Tether Blacklists Five Addresses on TRON Blockchain
In a bid to maintain the integrity and security of its network, stablecoin issuer, Tether, has blacklisted five addresses on the TRON blockchain, ChainArgos, a blockchain intelligence firm reports. The blacklisted addresses include one that suffered a loss of over $1.2 million in USDT, a significant financial setback that underscores the implications of such measures on address holders.
Tether’s Blacklisting Practices
Tether is no stranger to blacklisting practices. As early as July 2020, the stablecoin issuer had blacklisted 39 Ethereum addresses. The reasons behind such actions range from potential scams and Ponzi schemes to criminal activities and law enforcement investigations. Blacklisting, however, is not solely punitive. It also serves as a preventive measure to ward off errors and shield users from making them.
Collaboration with Regulators and Law Enforcement
Tether’s general counsel has previously highlighted the company’s routine collaboration with law enforcement. This partnership extends to helping users and exchanges recover funds pilfered by hackers. When Tether freezes Ethereum wallets associated with blacklisted users, it is a move to bolster security and curb misuse. The company’s alignment with regulators further bolsters its security measures.
Implications of Blacklisting
Blacklisting carries significant consequences.
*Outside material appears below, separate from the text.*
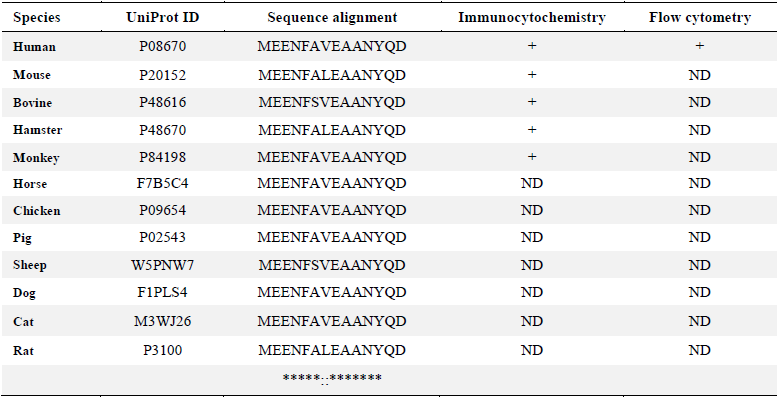
Task: Click the Flow cytometry column header
Action: (x=700, y=18)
Once an address is blacklisted, it is barred from transacting with USDT. While the impact on small wallets may be minimal, for larger wallets, the financial ramifications can be substantial. For instance, one of the recently blacklisted TRON addresses lost over $1.2 million in USDT. Despite the blacklisting, no transaction parties directly linked to these new blacklisted wallets are currently deemed suspicious or face sanctions.